Gibt es irgendwie ne Möglichkeit, dem TreeSet zu sagen, er solle sich neu sortieren, ohne, dass ich das geänderte Element zunächst aus dem TreeSet lösche und dann wieder einfüge?

Vielen Dank für Eure Hilfe

gpxricky


----------



## gpxricky (22. Mai 2005)

Wobei witzigerweise TreeSet.contains() auch false zurückgibt, wenn man durch alle Elemente durchiteriert und an das geändert kommt. Komisch, komisch....


----------



## bygones (22. Mai 2005)

nicht komisch - das Objekt hat sich geändert - die contains beruht auf der equals Methode und wenn die bei der änderung dann false zurückgibt.

dir wird afaik nichts anderes übrige bleiben als

```
Set s = new TreeSet(oldSet);
```


----------



## gpxricky (22. Mai 2005)

Nein, das funktioniert auch nicht :-(.
Das komische ist, dass ich den TreeSet durchlese (mit Iterator), dann jedes Element nehme und schaue, ob es in TreeSet drin ist (eigentlich logisch, dass dann alles drin sein sollte), aber er bringt, dass das Element nicht drin sei.


----------



## Wildcard (22. Mai 2005)

Dann hast du equals oder compareTo falsch überschrieben...


----------



## gpxricky (22. Mai 2005)

Also jetzt wirds noch komischer: Wenn nicht viele Elemente im TreeSet drin sind, dann funktioniert das removen und dann wieder adden!
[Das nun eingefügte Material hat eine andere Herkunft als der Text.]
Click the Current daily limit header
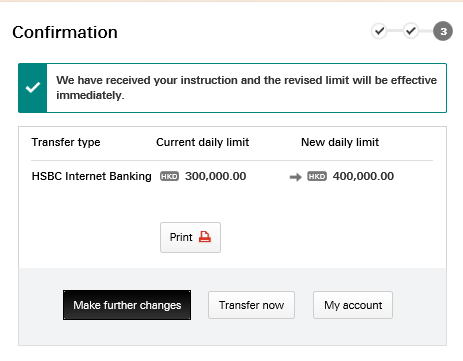The image size is (463, 361). point(203,142)
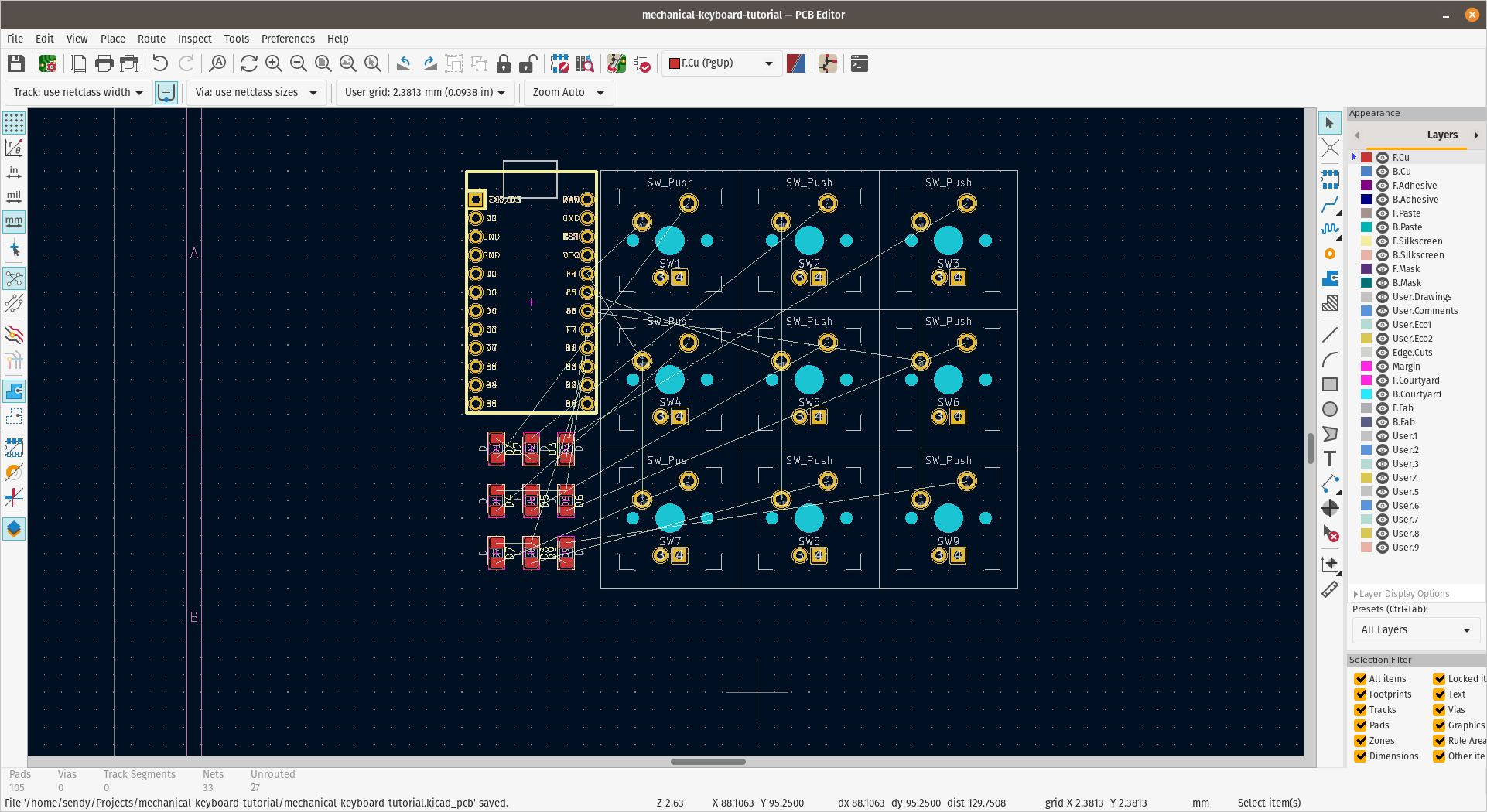This screenshot has height=812, width=1487.
Task: Select the Draw Rectangle tool
Action: click(1329, 384)
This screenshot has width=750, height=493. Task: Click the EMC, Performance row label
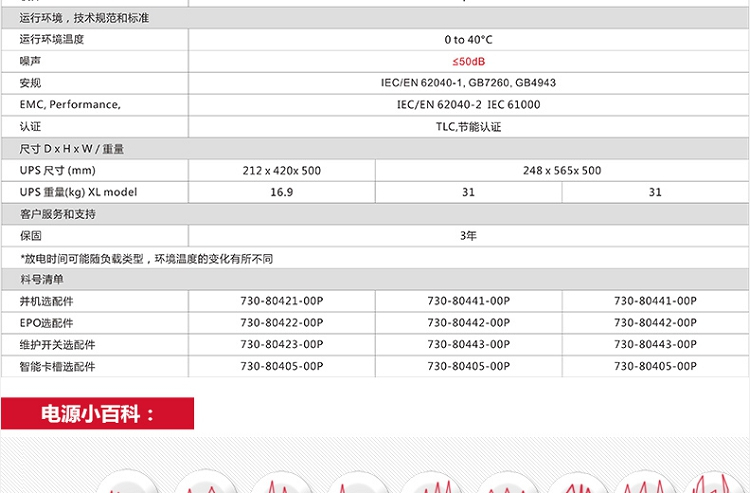pos(70,105)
Ich schau mal, ab wie viel Elementen es nicht mehr funktioniert und meld mich gleich wieder...


----------



## mic_checker (22. Mai 2005)

Ansonsten musst du halt mal deinen kompletten Source posten

Hab nämlich keine Lust mir die Extension von JProphet runterzuladen....*g*


----------



## gpxricky (22. Mai 2005)

*g* naja, den ganzen Quellcode möchte ich nicht posten. Denke mal, ihr habt keine Lust 1500 Zeilen Code durchzulesen, oder?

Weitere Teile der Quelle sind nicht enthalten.